Wednesday, December 19, 2012
In a case involving misconduct of "epic proportions," a unanimous Wisconsin Supreme Court imposed the sanction of license revocation.
The case involved an attorney who purchased a law practice in 1999. He had previously been a shareholder in the practice and was aware that the seller attorney had a (to put it charitably) non-compliant trust situation:
Attorney Weigel stated that before he bought out Alvin Eisenberg, he understood the trust account was running a deficit but he claimed he did not know the full extent of the deficit. In his testimony at the hearing, Attorney Weigel said that when he and his partners bought Alvin Eisenberg out, "I would have believed the problem to be closer in the $200,000, $250,000 range. After we bought him out and some other things started to come to light, it was obvious that we were closer to the million dollar range than the $250,000 range." When asked how long after the March 1999 buyout Attorney Weigel came to the conclusion that the trust account was running closer to a million dollar deficit, he estimated "somewhere over the course of six months or so," which would have meant late 1999 or early 2000. When asked whether he gave any thought to reporting Alvin Eisenberg to the relevant authorities and walking away, Attorney Weigel responded, "I thought of it but just made a moral decision not to do that."

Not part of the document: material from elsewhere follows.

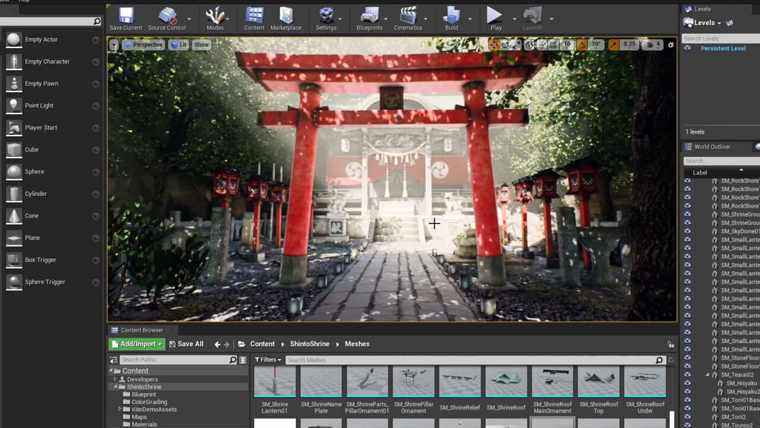Toggle the Lit viewport shading mode
The width and height of the screenshot is (760, 428).
click(178, 44)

Rather than bring the practice into compliance, the attorney engaged in a thirteen year practice of "robbing Peter to pay Paul" by paying trust funds owed to clients and providers on a "squeakiest wheel" basis.
As to sanction:
A six- or seven-figure deficit in an account that holds client funds is an ethical failure of epic proportions. We agree with the OLR that it would be difficult to imagine a more aggravated pattern of misconduct than the one presented here. We agree with the OLR that any sanction less than revocation would undermine the public's confidence in the honesty and integrity of the bar.